Dimiten la directora de Sograndio tras fuga masiva y refuerzan la seguridad
La directora del Centro de Menores de Sograndio, Aída Rodrigo, ha presentado su dimisión tras incidentes recientes que implicaron la fuga de ocho internos y lesiones a varios trabajadores. El Gobierno autonómico ha anunciado medidas inmediatas, incluyendo el refuerzo de las vallas, la construcción de nuevas habitaciones de aislamiento y la contratación de vigilantes adicionales. La situación refleja un cambio en el perfil de los internos, con un aumento de internos mayores de edad y perfiles penitenciarios, lo que ha obligado a reevaluar la infraestructura y la gestión del centro.

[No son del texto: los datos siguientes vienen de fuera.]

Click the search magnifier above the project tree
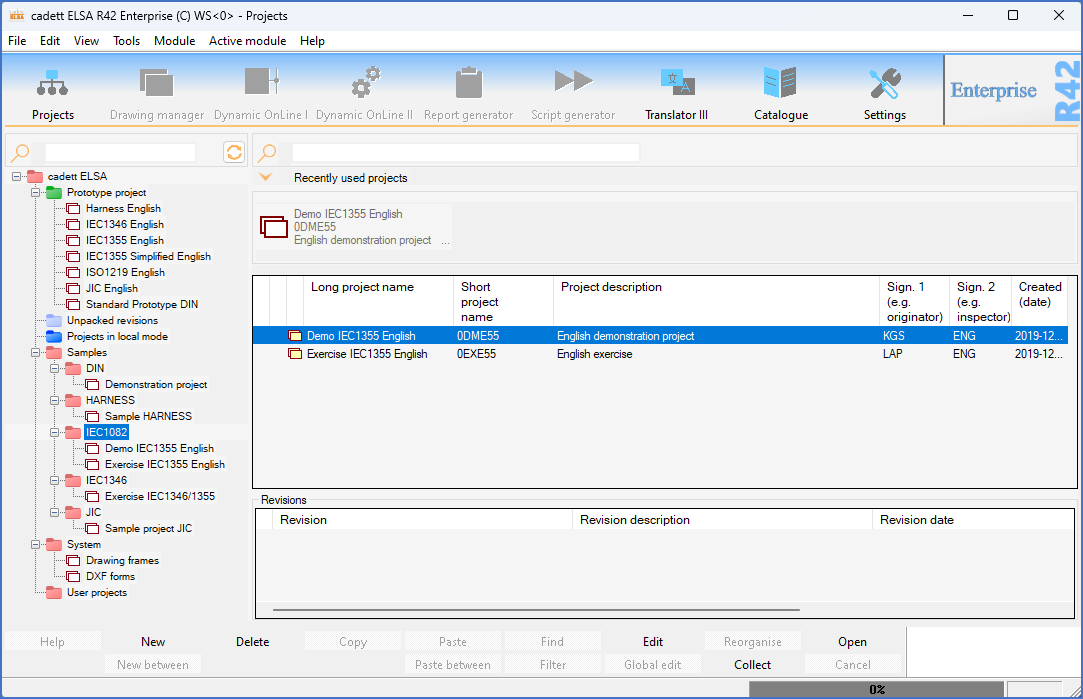The image size is (1083, 699). pyautogui.click(x=18, y=152)
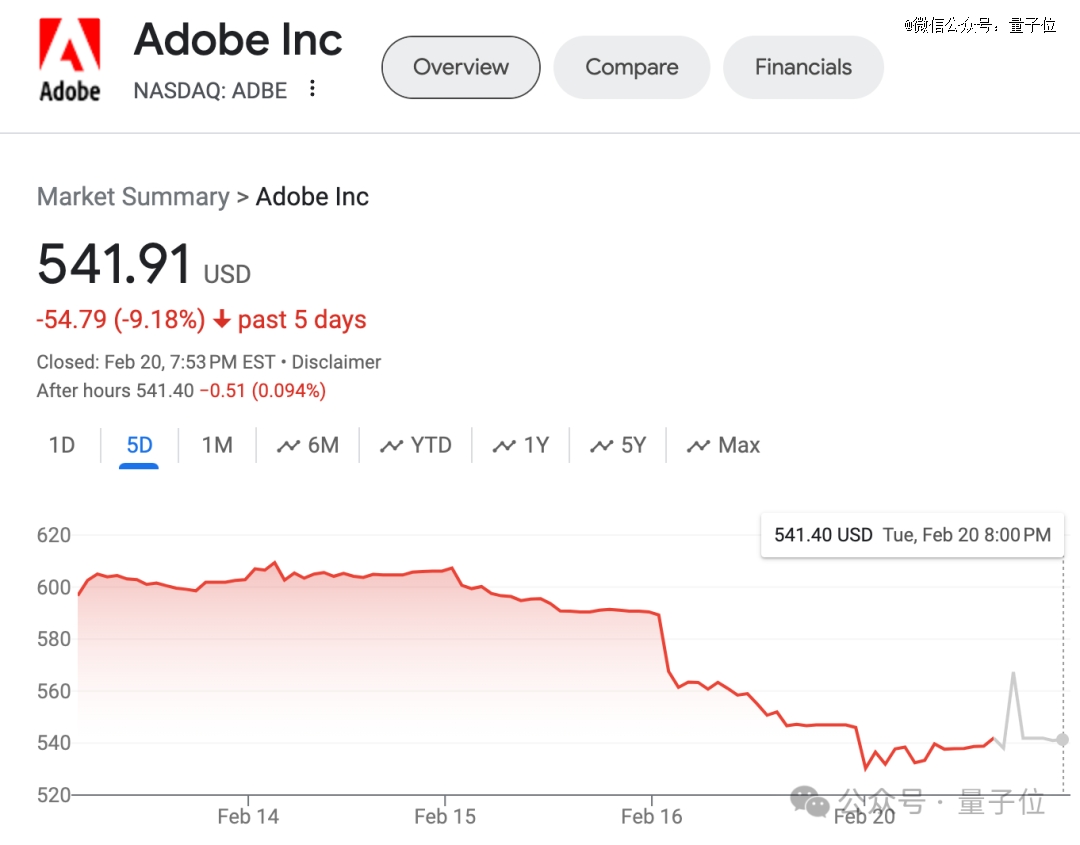1080x845 pixels.
Task: Click the red down arrow icon
Action: click(221, 320)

Los altercados se produjeron en un contexto de creciente tensión, en el que los internos aprovecharon momentos de menor vigilancia para escaparse. El incidente más grave ocurrió durante el patio, cuando tres internos lograron huir. La fuga fue facilitada por la distracción de los vigilantes, uno de los cuales resultó herido al intentar evitar la huida, siendo atendido en el Hospital Universitario Central de Asturias.

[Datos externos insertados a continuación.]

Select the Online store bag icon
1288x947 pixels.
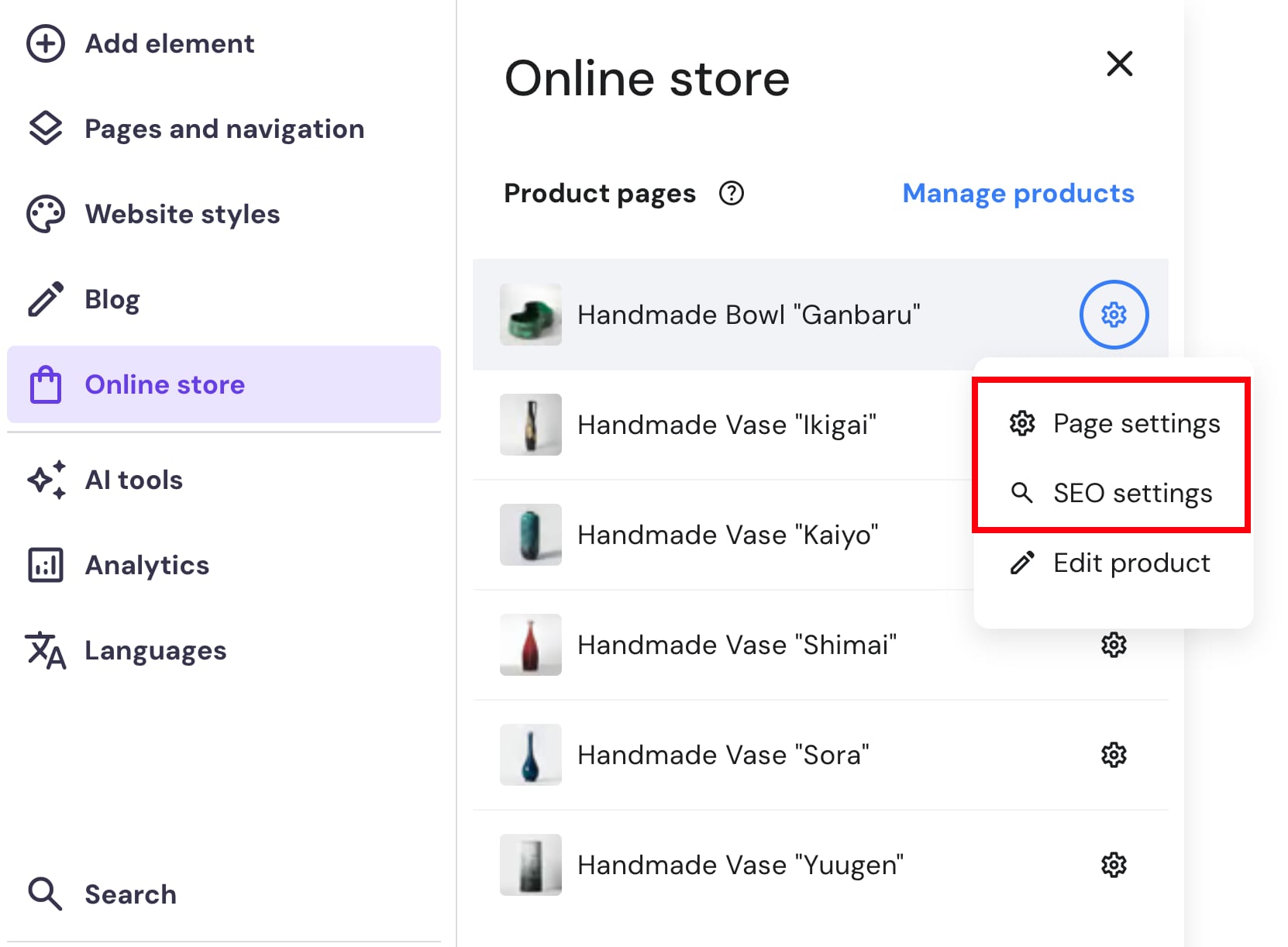[x=46, y=384]
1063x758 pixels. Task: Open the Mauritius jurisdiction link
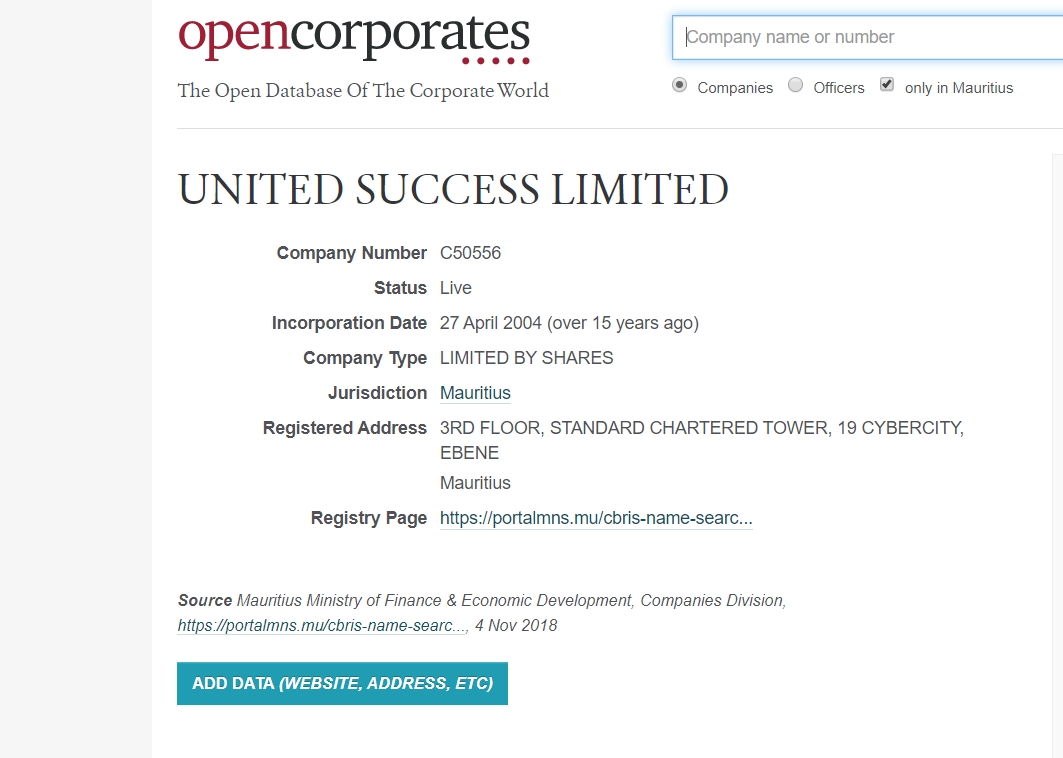[x=475, y=393]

Este cambio en la composición del centro responde a una tendencia más amplia en la gestión de menores infractores, en la que se combinan perfiles diversos que dificultan la labor socioeducativa. La Administración autonómica ha reconocido que las instalaciones y el personal no estaban preparados para gestionar estos perfiles, lo que justifica la construcción de un nuevo centro con mayor segmentación y medidas de seguridad específicas.
Desde una perspectiva política, la situación revela las dificultades en la adaptación de la política social y penitenciaria en Asturias, que enfrenta la tensión entre la reinserción y la control. La gestión del centro, ahora en manos de una dirección interina, buscará estabilizar la situación y garantizar la seguridad, en un contexto de debate sobre la eficacia de las infraestructuras y recursos destinados a menores y mayores de edad.
En el largo plazo, la medida de construir un nuevo centro refleja una apuesta por modernizar y adaptar la infraestructura a las necesidades actuales, en línea con las políticas de seguridad y reinserción. La atención a perfiles penitenciarios en el sistema de menores plantea también un reto en la coordinación entre diferentes órganos y niveles administrativos, con posibles implicaciones en la normativa y recursos disponibles para estos fines. La evolución de estos centros será un indicador del compromiso del gobierno autonómico con una gestión segura y eficaz de la juventud infractora.